Preliminary issue — Commercial sublease — Exterior brickwork in disrepair — Remedial works undertaken after lapse of approximately 18 months — Landlord under obligation “to keep” building in repair — Whether obligation to keep building in repair at all times — Whether repairs in reasonable period fulfills obligation — Judgment for tenant
The plaintiff tenant leased three parts of Randolph House, Wellesley Road, Croydon, under three subleases in 1969, 1973 and 1976. The landlord held an underlease whereby the land and whole building was let to it for a term expiring in June 2091. In the summer of 1986 a bulge appeared in the brick-cladding forming part of the external walls and main structure of building so that the exterior of the building at fifth-floor level became out of repair due to the poor fixing of the cladding to the inner wall. The defendant put in hand works to carry out necessary remedial work, which was commenced in February 1988.
At the time that the defect appeared, the plaintiff was in the process of disposing of the leases and it agreed to indemnify the assignees if the defects had not been remedied by September 1987. It claimed damages for the payments it made under the indemnities. The plaintiff relied on clause 5(b) in the sublease whereby the defendant covenanted “to perform the tenant’s covenants contained in the lease under which it holds the building …”. Its covenant in that lease was “to keep in good and substantial repair the demised premises …”. The tenant argued that that was an obligation which was broken as soon as the premises were out of repair. It was accepted that if the tenant succeeded on the 1976 lease, it would succeed on the other two leases in that they contained similar clauses in all material respects. The landlord argued, inter alia, that there was no breach until a reasonable time to carry out repairs had expired, calculated from the date at which the defect first arose.

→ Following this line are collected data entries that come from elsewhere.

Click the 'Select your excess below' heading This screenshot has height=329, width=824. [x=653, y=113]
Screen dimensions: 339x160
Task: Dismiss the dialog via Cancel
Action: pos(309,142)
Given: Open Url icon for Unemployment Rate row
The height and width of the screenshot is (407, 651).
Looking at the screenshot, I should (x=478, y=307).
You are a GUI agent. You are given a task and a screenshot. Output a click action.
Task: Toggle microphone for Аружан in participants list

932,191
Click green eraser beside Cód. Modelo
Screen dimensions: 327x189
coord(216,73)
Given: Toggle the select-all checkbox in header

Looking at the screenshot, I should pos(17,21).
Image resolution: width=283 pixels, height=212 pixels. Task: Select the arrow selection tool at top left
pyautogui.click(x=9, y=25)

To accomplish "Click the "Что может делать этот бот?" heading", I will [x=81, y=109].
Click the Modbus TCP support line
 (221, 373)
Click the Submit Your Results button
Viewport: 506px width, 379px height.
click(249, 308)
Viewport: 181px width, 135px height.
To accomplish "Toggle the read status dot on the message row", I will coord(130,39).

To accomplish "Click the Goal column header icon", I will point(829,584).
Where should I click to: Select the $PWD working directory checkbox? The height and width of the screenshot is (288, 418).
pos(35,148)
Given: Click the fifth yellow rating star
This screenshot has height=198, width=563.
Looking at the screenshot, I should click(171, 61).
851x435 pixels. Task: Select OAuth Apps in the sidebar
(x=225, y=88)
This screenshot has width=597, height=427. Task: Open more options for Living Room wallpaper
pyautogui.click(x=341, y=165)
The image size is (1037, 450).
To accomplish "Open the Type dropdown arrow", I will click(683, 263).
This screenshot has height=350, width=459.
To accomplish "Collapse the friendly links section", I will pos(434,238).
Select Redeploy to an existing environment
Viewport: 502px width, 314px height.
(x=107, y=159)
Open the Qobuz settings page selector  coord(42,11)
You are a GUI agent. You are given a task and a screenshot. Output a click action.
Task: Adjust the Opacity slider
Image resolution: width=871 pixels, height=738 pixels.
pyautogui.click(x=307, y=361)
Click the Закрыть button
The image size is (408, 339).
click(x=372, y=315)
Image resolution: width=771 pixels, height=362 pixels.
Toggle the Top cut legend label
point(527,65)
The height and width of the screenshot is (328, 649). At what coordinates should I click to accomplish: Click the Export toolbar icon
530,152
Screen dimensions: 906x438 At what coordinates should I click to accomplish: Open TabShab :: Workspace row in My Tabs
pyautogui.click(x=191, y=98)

Held Judgment for the tenant.
1. The covenant was at all times to keep the premises in repair and the obligation arose when the defect became evident.
2. The purpose of that covenant was not only to set out the landlord’s obligation, but to establish where the liability resided if the premises fell into disrepair.
3. That view was supported by a long line of authority dating back to 1818: see Luxmore v Robson (1818) 1 B & Ald 584 and Lurcott v Wakely and Wheeler [1911] 1 KB 905.
4. In Loria v Hammer [1989] 2 EGLR 249 it was accepted that a landlord’s covenant to keep in repair created an obligation to keep in repair at all times. Further, a disrepair amounted to a breach of covenant even if it was quite fortuitous: see Bishop v Consolidated Properties Ltd (1933) 102 LJ (KB) 257. The court, with respect to that judgment, accepted everything stated therein both with regard to the actual covenant that fell to be construed in the particular case and to the law. A covenant to “keep in good repair” required just that, ie that the premises should not be allowed to fall into disrepair.
5. Further, the argument that there could be no business efficacy to impose an absolute liability on the landlord as opposed to making him only liable to carry out repairs within reasonable time could not be accepted. By ensuring the duty to repair and settling liability in the event of disrepair, such a covenant gave business efficacy to the parties’ agreement.
Christopher Nugee (instructed by Ashurst Morris Crisp) appeared for the plaintiff tenant; Wayne Clark (instructed by Church Adams Tatham & Co) appeared for the defendant landlords.